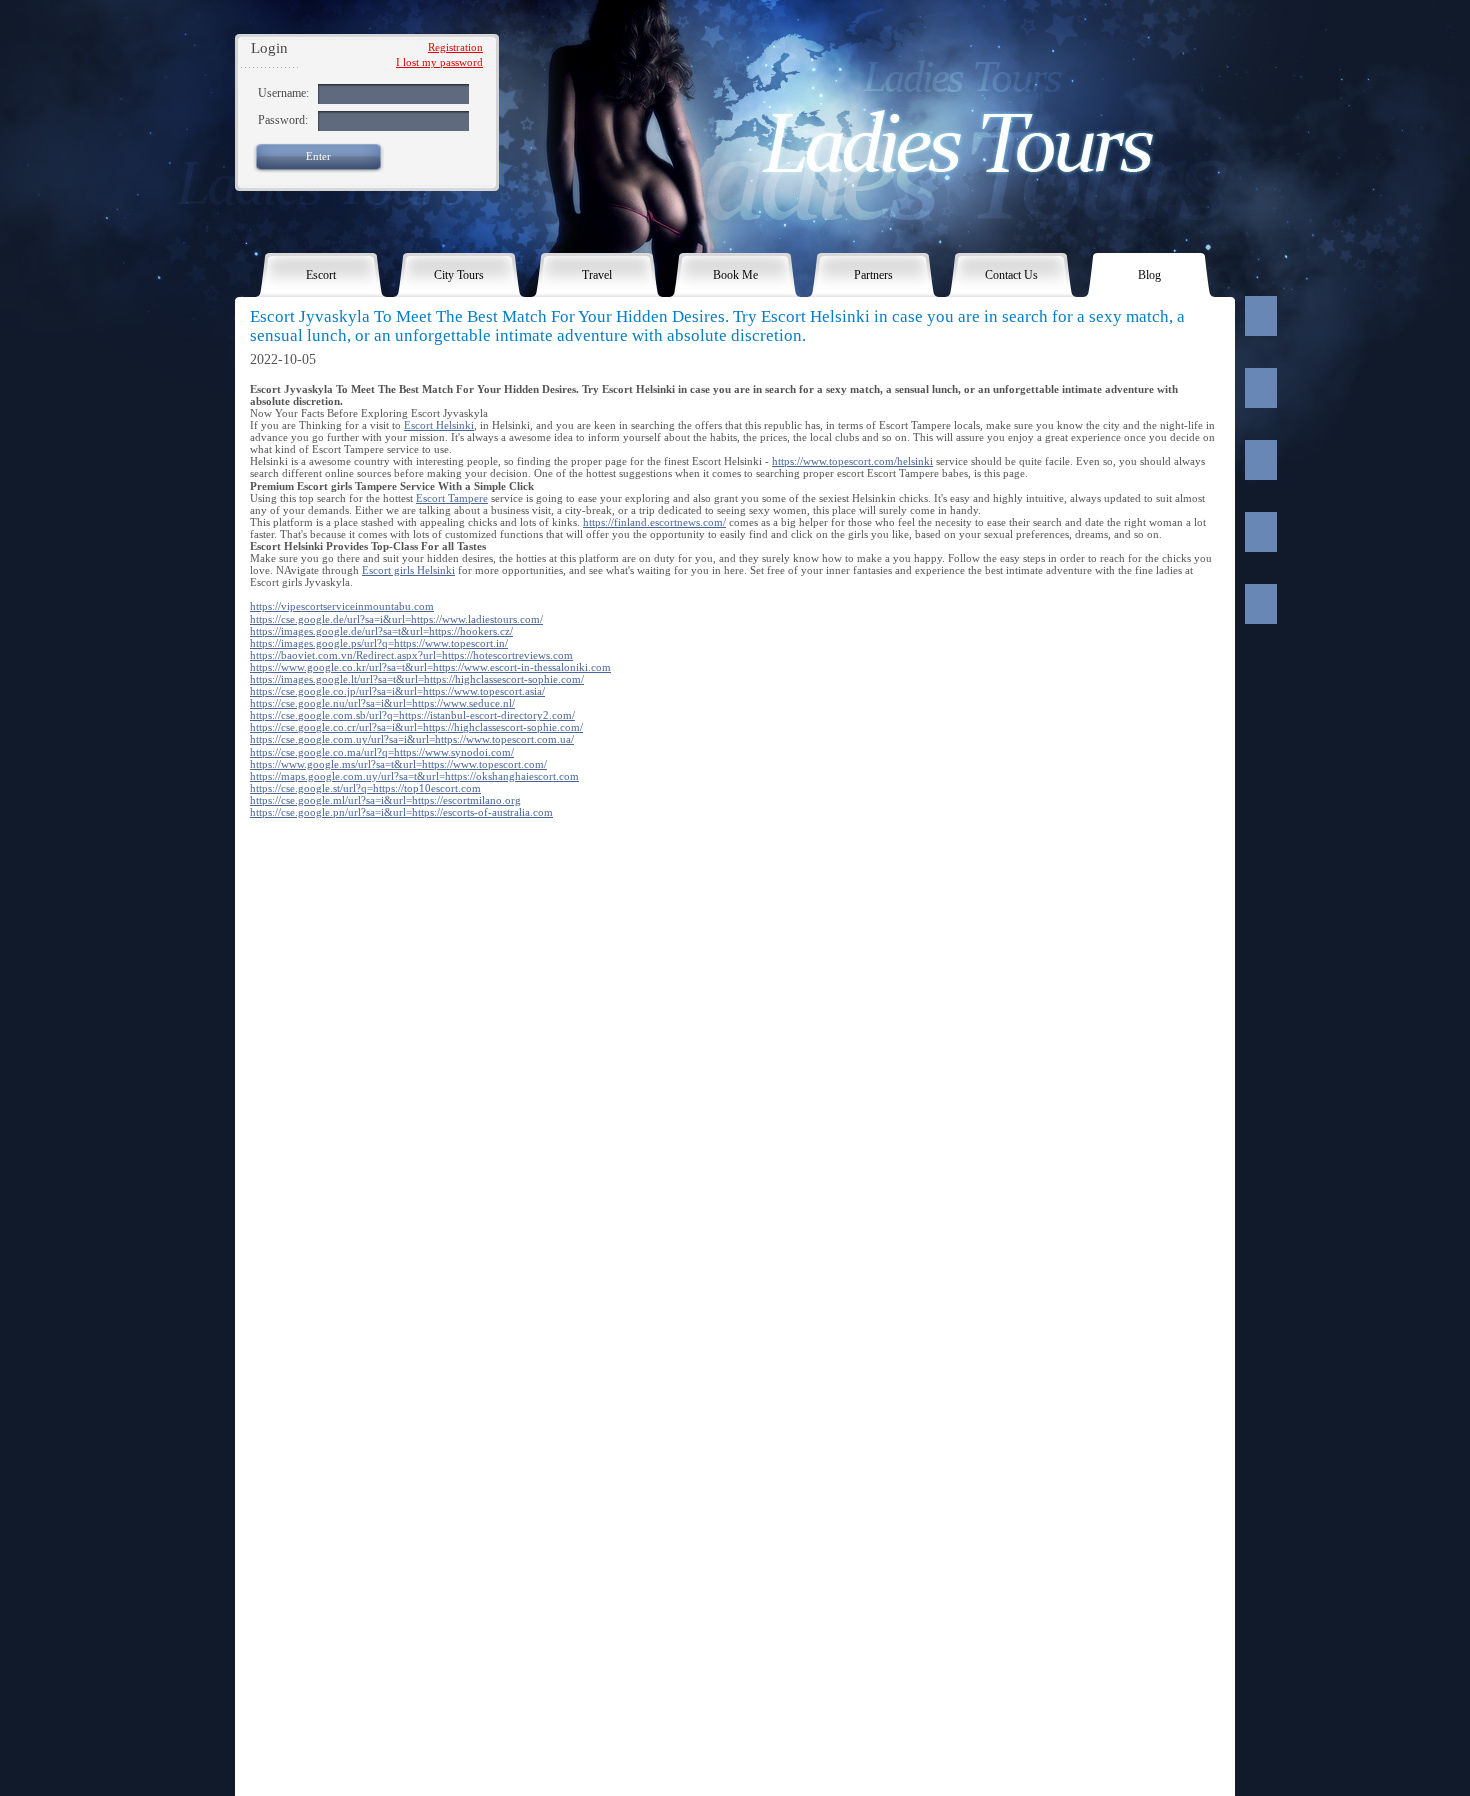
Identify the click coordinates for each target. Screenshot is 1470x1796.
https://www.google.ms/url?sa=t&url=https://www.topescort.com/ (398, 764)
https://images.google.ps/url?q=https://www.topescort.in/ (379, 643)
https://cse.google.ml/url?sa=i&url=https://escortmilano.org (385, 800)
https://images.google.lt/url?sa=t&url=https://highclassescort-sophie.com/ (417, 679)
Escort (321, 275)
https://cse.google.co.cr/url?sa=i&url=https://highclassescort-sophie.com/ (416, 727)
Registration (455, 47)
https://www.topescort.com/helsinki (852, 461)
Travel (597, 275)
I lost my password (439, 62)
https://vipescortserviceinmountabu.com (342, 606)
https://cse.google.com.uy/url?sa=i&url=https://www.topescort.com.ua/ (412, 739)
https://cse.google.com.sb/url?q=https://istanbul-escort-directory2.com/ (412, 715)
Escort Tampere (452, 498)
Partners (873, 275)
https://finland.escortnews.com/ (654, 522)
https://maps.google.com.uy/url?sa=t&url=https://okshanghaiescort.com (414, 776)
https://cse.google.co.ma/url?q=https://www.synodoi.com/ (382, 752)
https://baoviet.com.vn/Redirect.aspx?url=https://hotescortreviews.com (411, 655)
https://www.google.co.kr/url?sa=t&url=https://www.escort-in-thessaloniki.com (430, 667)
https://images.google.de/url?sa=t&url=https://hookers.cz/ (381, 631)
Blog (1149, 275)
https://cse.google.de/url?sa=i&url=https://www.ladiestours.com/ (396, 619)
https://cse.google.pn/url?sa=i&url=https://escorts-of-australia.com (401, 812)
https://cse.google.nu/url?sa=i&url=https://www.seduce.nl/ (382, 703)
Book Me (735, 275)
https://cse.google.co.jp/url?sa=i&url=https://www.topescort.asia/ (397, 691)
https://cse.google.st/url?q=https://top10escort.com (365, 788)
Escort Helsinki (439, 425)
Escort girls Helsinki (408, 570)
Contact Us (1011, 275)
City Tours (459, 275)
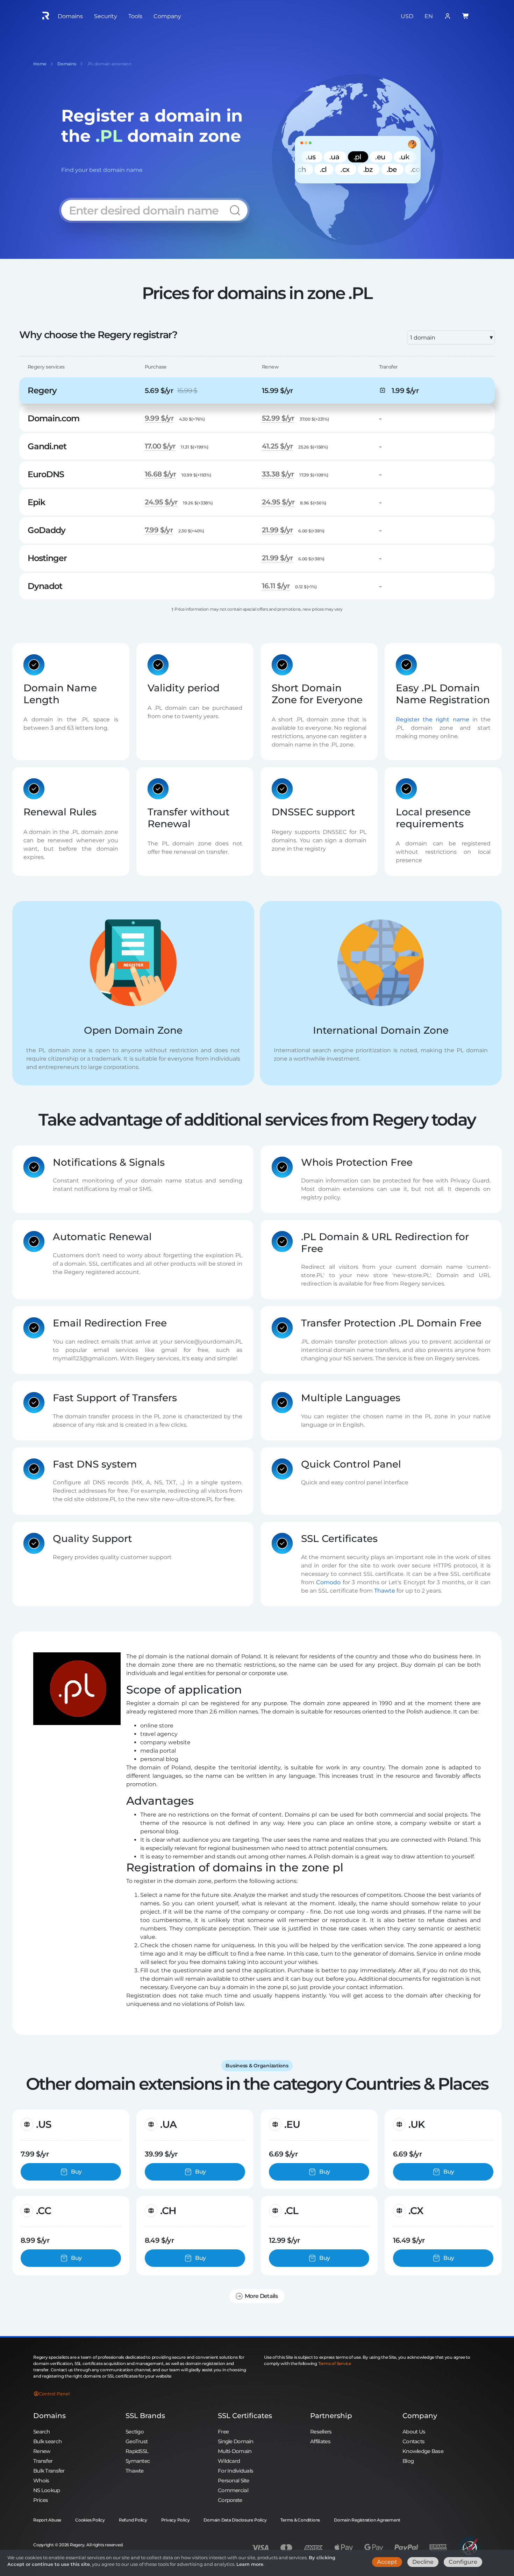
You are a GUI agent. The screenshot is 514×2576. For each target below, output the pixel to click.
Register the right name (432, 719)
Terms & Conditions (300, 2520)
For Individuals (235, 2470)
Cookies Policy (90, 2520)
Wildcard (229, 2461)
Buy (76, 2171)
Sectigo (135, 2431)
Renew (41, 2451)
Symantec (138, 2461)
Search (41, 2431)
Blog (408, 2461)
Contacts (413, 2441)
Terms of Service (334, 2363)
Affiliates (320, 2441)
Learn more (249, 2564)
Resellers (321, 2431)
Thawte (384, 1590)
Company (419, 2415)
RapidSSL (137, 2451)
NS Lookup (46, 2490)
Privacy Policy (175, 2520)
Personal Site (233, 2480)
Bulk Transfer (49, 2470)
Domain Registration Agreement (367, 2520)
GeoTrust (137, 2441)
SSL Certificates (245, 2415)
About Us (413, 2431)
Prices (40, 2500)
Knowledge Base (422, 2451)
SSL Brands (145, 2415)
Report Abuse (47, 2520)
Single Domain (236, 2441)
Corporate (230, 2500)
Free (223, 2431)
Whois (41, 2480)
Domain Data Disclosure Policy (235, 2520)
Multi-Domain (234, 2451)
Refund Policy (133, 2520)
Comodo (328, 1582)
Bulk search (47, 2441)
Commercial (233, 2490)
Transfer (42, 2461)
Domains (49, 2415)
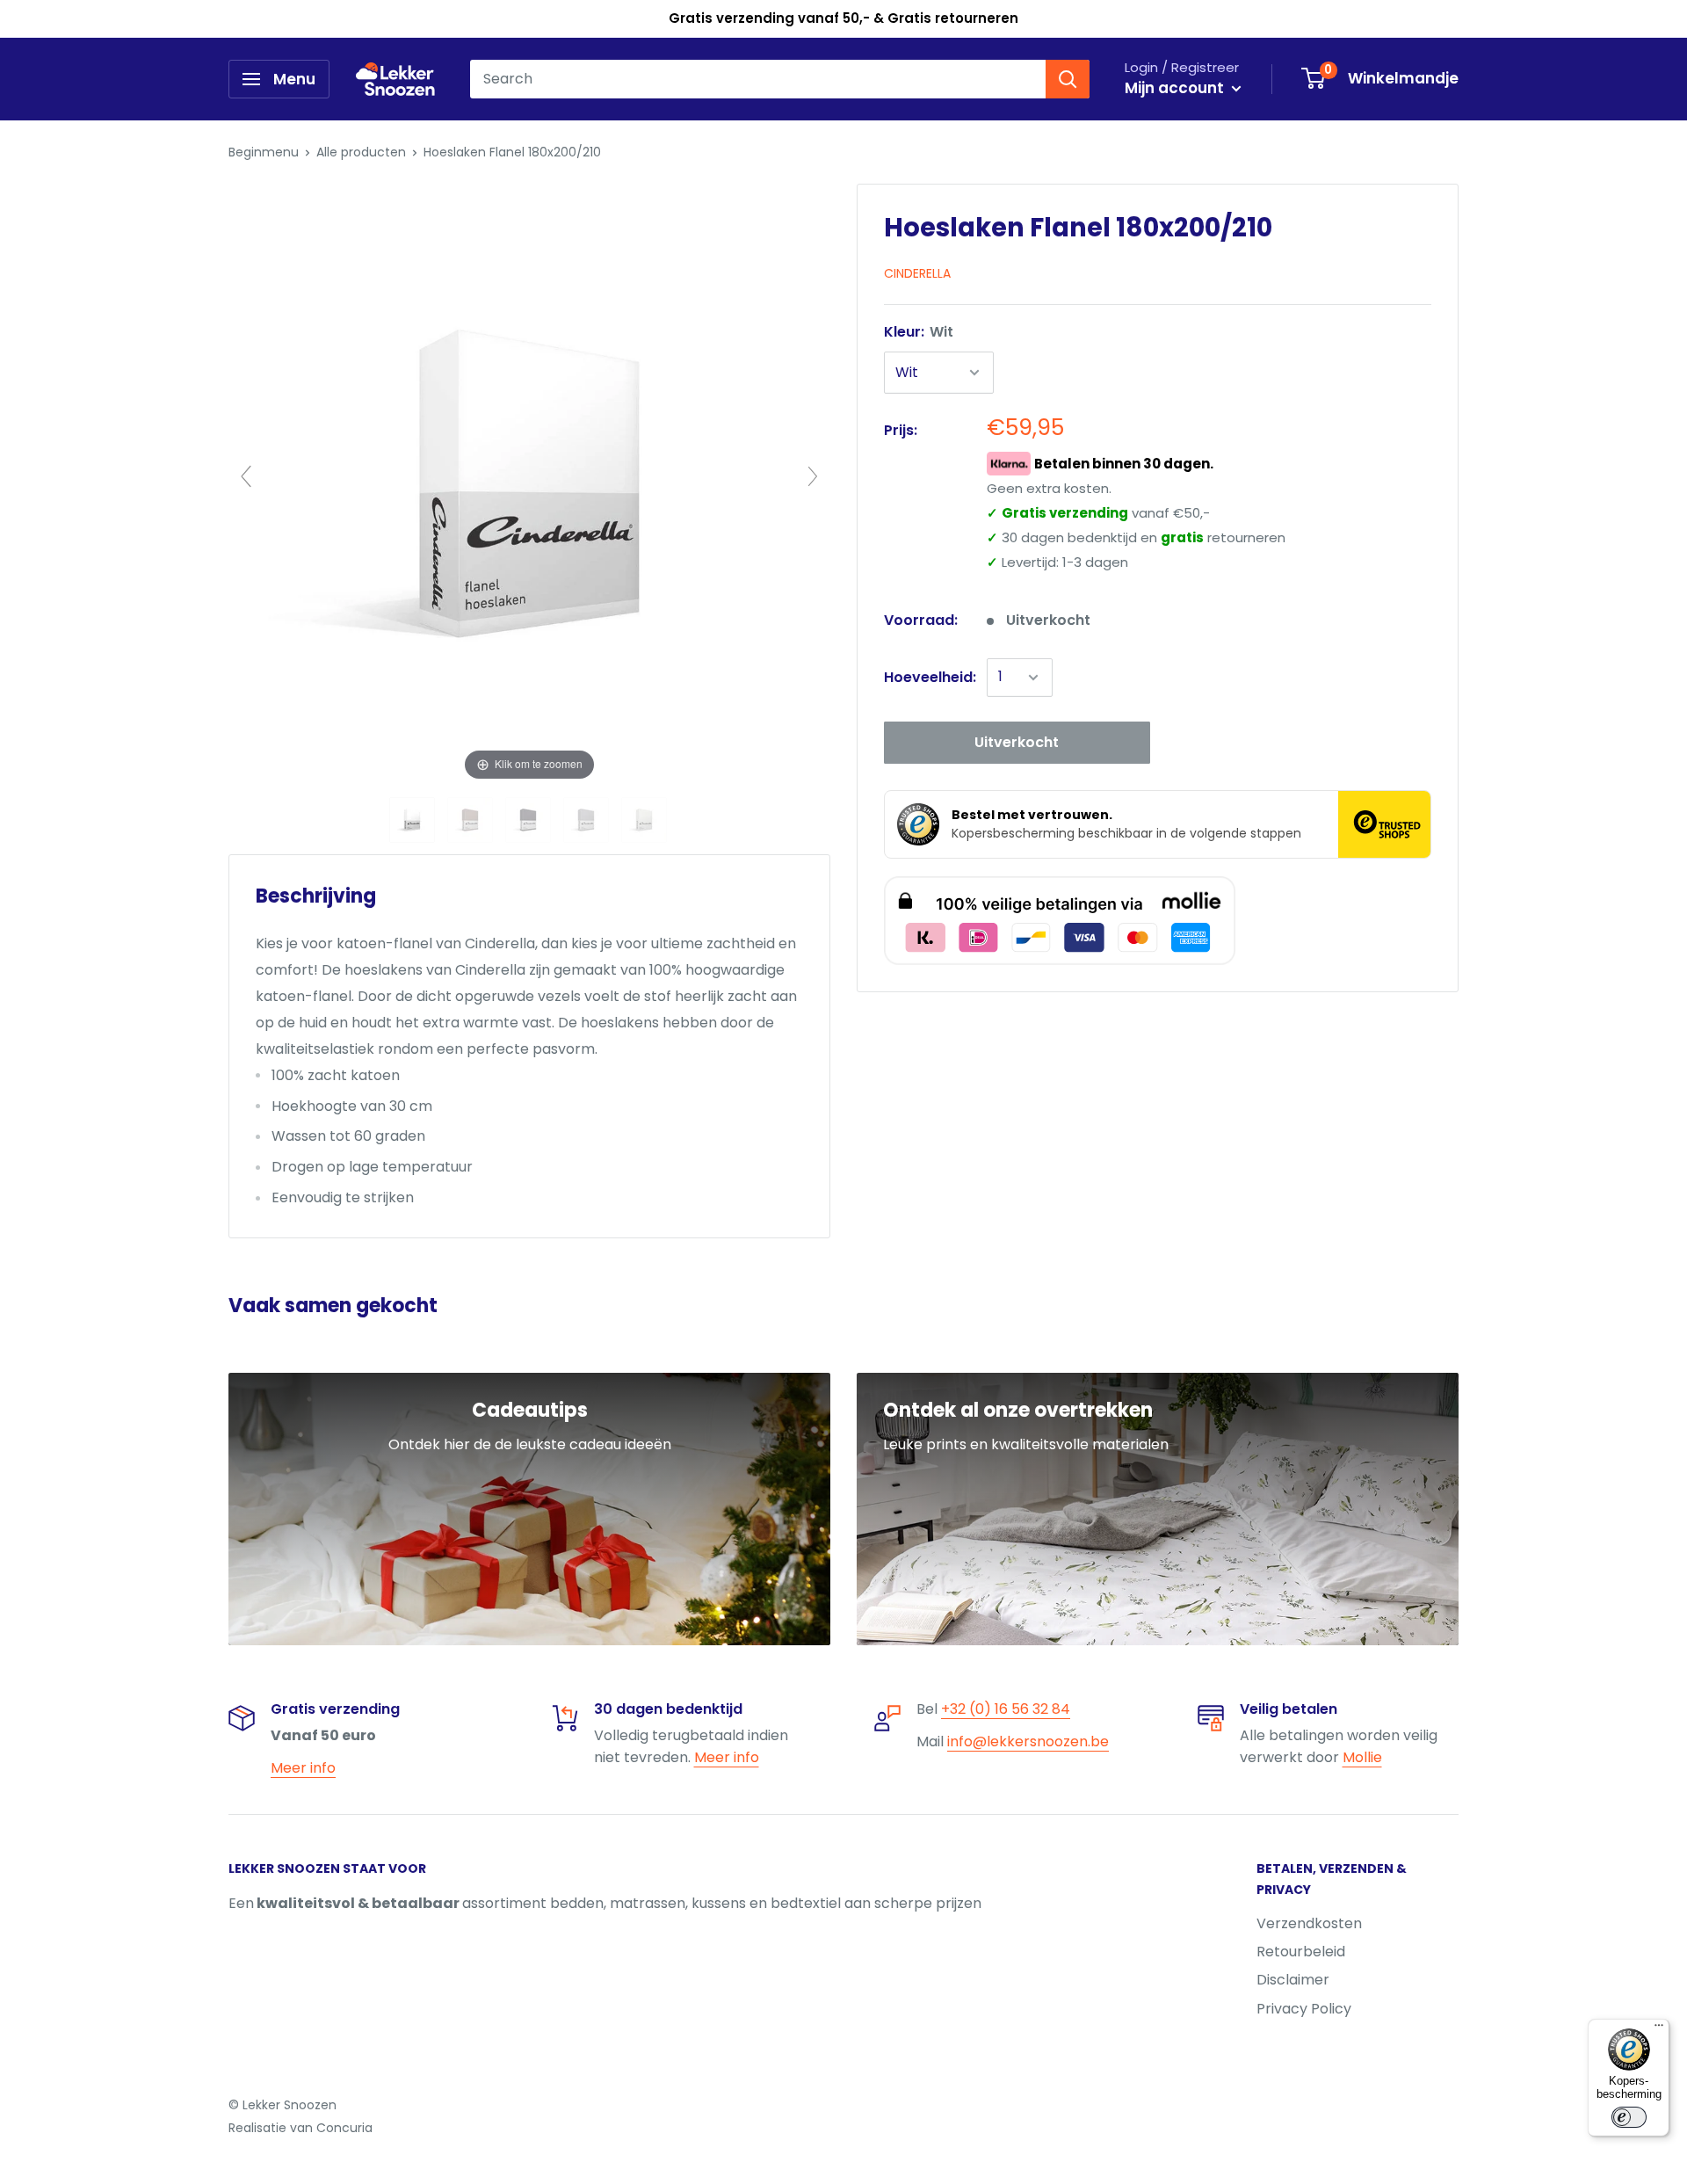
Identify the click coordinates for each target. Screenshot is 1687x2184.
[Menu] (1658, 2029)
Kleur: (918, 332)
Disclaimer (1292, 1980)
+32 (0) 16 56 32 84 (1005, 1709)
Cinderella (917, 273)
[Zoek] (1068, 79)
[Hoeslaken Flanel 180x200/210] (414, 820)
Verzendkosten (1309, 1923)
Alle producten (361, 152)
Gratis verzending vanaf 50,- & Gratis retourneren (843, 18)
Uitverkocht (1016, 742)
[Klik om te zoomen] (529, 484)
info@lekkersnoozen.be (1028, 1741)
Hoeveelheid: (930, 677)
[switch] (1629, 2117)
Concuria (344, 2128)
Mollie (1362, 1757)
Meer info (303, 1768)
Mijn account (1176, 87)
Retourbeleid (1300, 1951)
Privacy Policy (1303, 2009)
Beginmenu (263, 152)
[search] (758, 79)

-=-=-

YOUR ASSIGNMENT:
Using the records above, print exactly the run of lines that starts with the line with "You are a GUI" and goes on through the line with "Disclaimer (1292, 1980)", pictures excluded.

WRITTEN RESPONSE:
You are a GUI agent. The screenshot is 514×2576. For each target below, output the pixel to click.
Register the right name (432, 719)
Terms & Conditions (300, 2520)
For Individuals (235, 2470)
Cookies Policy (90, 2520)
Wildcard (229, 2461)
Buy (76, 2171)
Sectigo (135, 2431)
Renew (41, 2451)
Symantec (138, 2461)
Search (41, 2431)
Blog (408, 2461)
Contacts (413, 2441)
Terms of Service (334, 2363)
Affiliates (320, 2441)
Learn more (249, 2564)
Resellers (321, 2431)
Thawte (384, 1590)
Company (419, 2415)
RapidSSL (137, 2451)
NS Lookup (46, 2490)
Privacy Policy (175, 2520)
Personal Site (233, 2480)
Bulk Transfer (49, 2470)
Domain Registration Agreement (367, 2520)
GeoTrust (137, 2441)
SSL Certificates (245, 2415)
About Us (413, 2431)
Prices (40, 2500)
Knowledge Base (422, 2451)
SSL Brands (145, 2415)
Report Abuse (47, 2520)
Single Domain (236, 2441)
Corporate (230, 2500)
Free (223, 2431)
Whois (41, 2480)
Domain Data Disclosure Policy (235, 2520)
Multi-Domain (234, 2451)
Refund Policy (133, 2520)
Comodo (328, 1582)
Bulk search (47, 2441)
Commercial (233, 2490)
Transfer (42, 2461)
Domains (49, 2415)
Identify the click coordinates for each target. Screenshot is 1687x2184.
[Menu] (1658, 2029)
Kleur: (918, 332)
Disclaimer (1292, 1980)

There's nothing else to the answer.